Ispirato al poema incompiuto Hérodiade di Stephane Mallarmé, lo spettacolo di Julie Ann Anzilotti nasce nel 1993, coagulando insieme collaborazioni prestigiose come la “sacrale” scenografia creata da Alighiero Boetti e la voce di Gabriella Bartolomei, invisibile (fuori campo) ma vibrante liaison tra azione coreografica e partitura musicale mista, da Hindemith a Rihm. Protagonista è la figura di Erodiade (o Salomé), creatura inquieta che nella sua affannosa ricerca di amore si spinge fino a chiedere la testa del Battista, il cui sacrificio le aprirà la strada della catarsi. Esempio di un luminoso periodo per la danza (e non solo) in cui il teatro era luogo di incontro e di scambio fertile tra artisti, Erodiade – Fame di vento torna in scena – lunedì 18 giugno al Teatro Alighieri (ore 21) – nell’ambito del Progetto RiC.Ci. Dedicato alla memoria della danza contemporanea italiana di cui vengono ricostruite le opere intorno agli anni 80/90, il Progetto RiC.Ci è curato da Marinella Guatterini, che già nel 1993 fu promotrice di questo lavoro di Julie Ann Anzilotti per il “Progetto Neoclassico”, ciclo dedicato alla rilettura del repertorio neoclassico europeo, incentrandolo sull’accorpamento di arti varie in un unico segno scenico. Al riallestimento dell’opera hanno partecipato, oltre all’autrice, quasi tutti i professionisti coinvolti nel debutto del 1993, in un passaggio di testimone creativo che è uno degli altri segni distintivi del Progetto RIC.CI.

◆ **Consegna esercizio**
Ricopia per intero il brano qui sopra sullo spettacolo Erodiade, parola per parola e senza cambiare nulla.

[Voci di dati raccolte]
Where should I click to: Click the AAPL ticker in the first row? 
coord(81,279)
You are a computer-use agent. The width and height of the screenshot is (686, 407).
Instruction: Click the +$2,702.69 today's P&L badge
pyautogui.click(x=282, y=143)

◆ **Svolgimento esercizio**
Ispirato al poema incompiuto Hérodiade di Stephane Mallarmé, lo spettacolo di Julie Ann Anzilotti nasce nel 1993, coagulando insieme collaborazioni prestigiose come la “sacrale” scenografia creata da Alighiero Boetti e la voce di Gabriella Bartolomei, invisibile (fuori campo) ma vibrante liaison tra azione coreografica e partitura musicale mista, da Hindemith a Rihm. Protagonista è la figura di Erodiade (o Salomé), creatura inquieta che nella sua affannosa ricerca di amore si spinge fino a chiedere la testa del Battista, il cui sacrificio le aprirà la strada della catarsi. Esempio di un luminoso periodo per la danza (e non solo) in cui il teatro era luogo di incontro e di scambio fertile tra artisti, Erodiade – Fame di vento torna in scena – lunedì 18 giugno al Teatro Alighieri (ore 21) – nell’ambito del Progetto RiC.Ci. Dedicato alla memoria della danza contemporanea italiana di cui vengono ricostruite le opere intorno agli anni 80/90, il Progetto RiC.Ci è curato da Marinella Guatterini, che già nel 1993 fu promotrice di questo lavoro di Julie Ann Anzilotti per il “Progetto Neoclassico”, ciclo dedicato alla rilettura del repertorio neoclassico europeo, incentrandolo sull’accorpamento di arti varie in un unico segno scenico. Al riallestimento dell’opera hanno partecipato, oltre all’autrice, quasi tutti i professionisti coinvolti nel debutto del 1993, in un passaggio di testimone creativo che è uno degli altri segni distintivi del Progetto RIC.CI.